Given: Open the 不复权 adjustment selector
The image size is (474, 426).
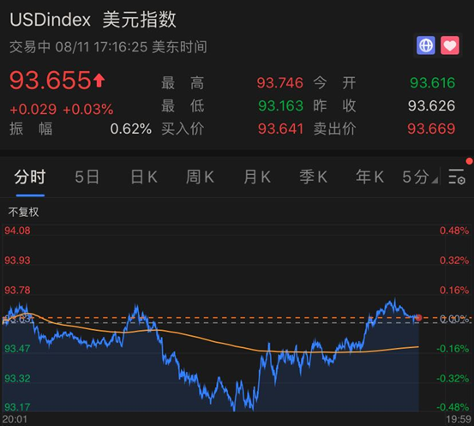Looking at the screenshot, I should [x=24, y=212].
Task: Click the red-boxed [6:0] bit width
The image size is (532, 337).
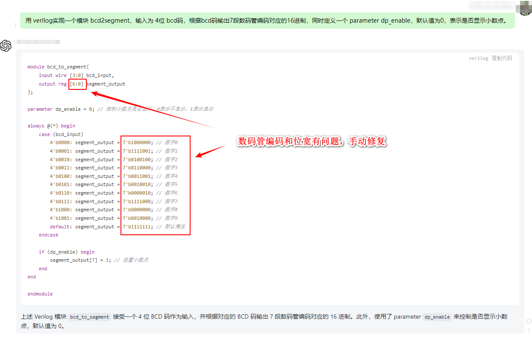Action: coord(78,84)
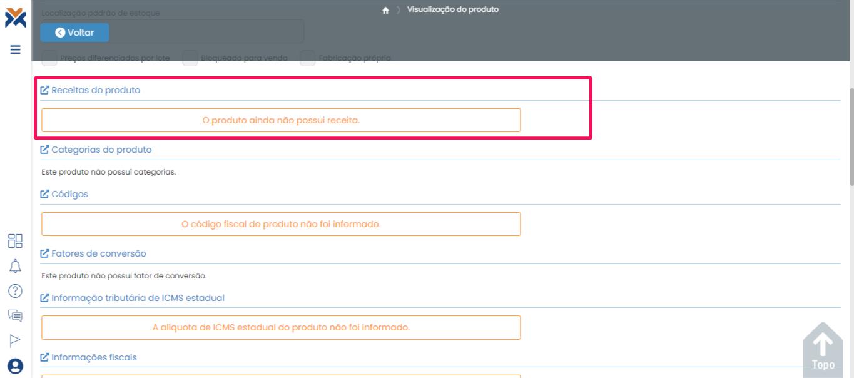The image size is (854, 378).
Task: Click the dashboard grid icon
Action: 15,241
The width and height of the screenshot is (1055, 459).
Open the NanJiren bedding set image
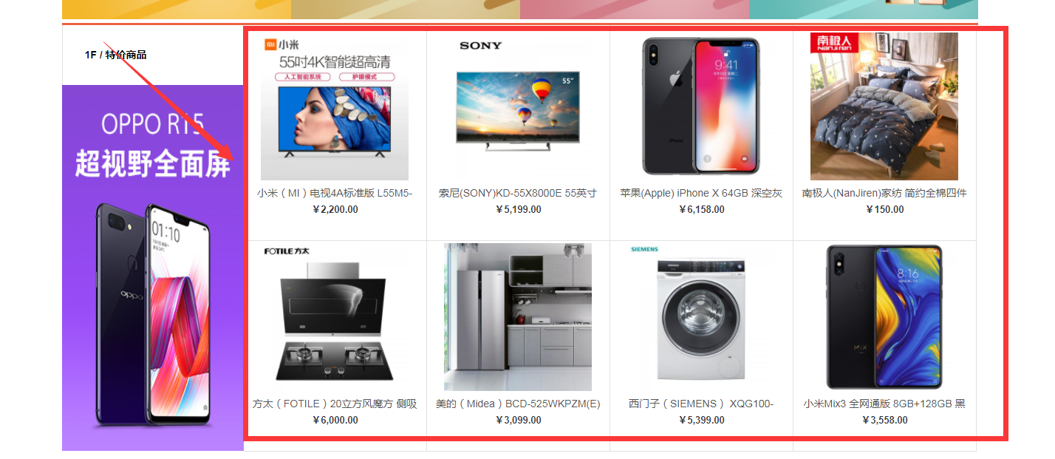click(884, 106)
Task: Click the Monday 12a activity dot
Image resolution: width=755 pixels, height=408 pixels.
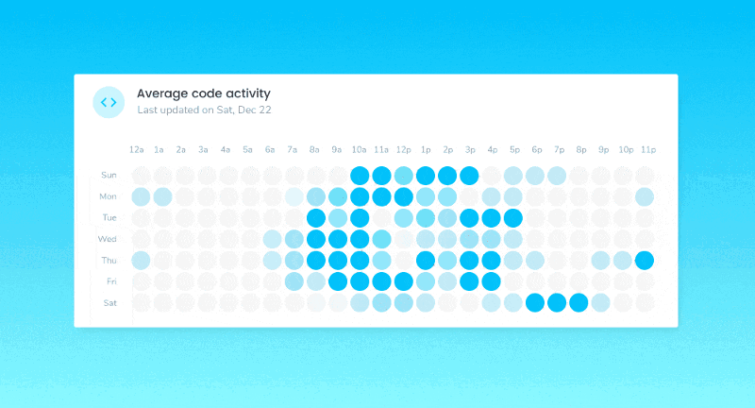Action: pyautogui.click(x=141, y=196)
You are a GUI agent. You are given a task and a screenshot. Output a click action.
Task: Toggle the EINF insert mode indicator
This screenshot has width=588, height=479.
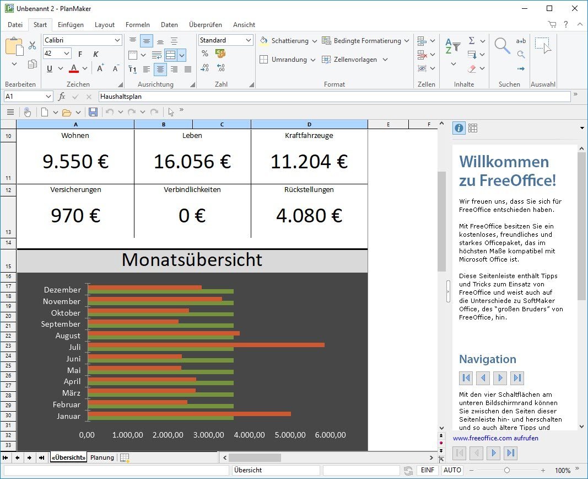coord(428,470)
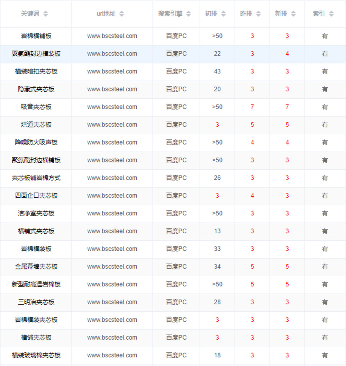Click the 横铺夹芯板 keyword cell
This screenshot has width=346, height=366.
coord(36,338)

# # # #

## Exercise description
Please reproduce exactly, and nothing more, the lines from the one containing "Task: Toggle the EINF insert mode indicator" through the last line of the entries, both included; pictures stay out.

## The answer
Task: Toggle the EINF insert mode indicator
This screenshot has width=588, height=479.
coord(428,470)
Click the 横铺夹芯板 keyword cell
This screenshot has width=346, height=366.
coord(36,338)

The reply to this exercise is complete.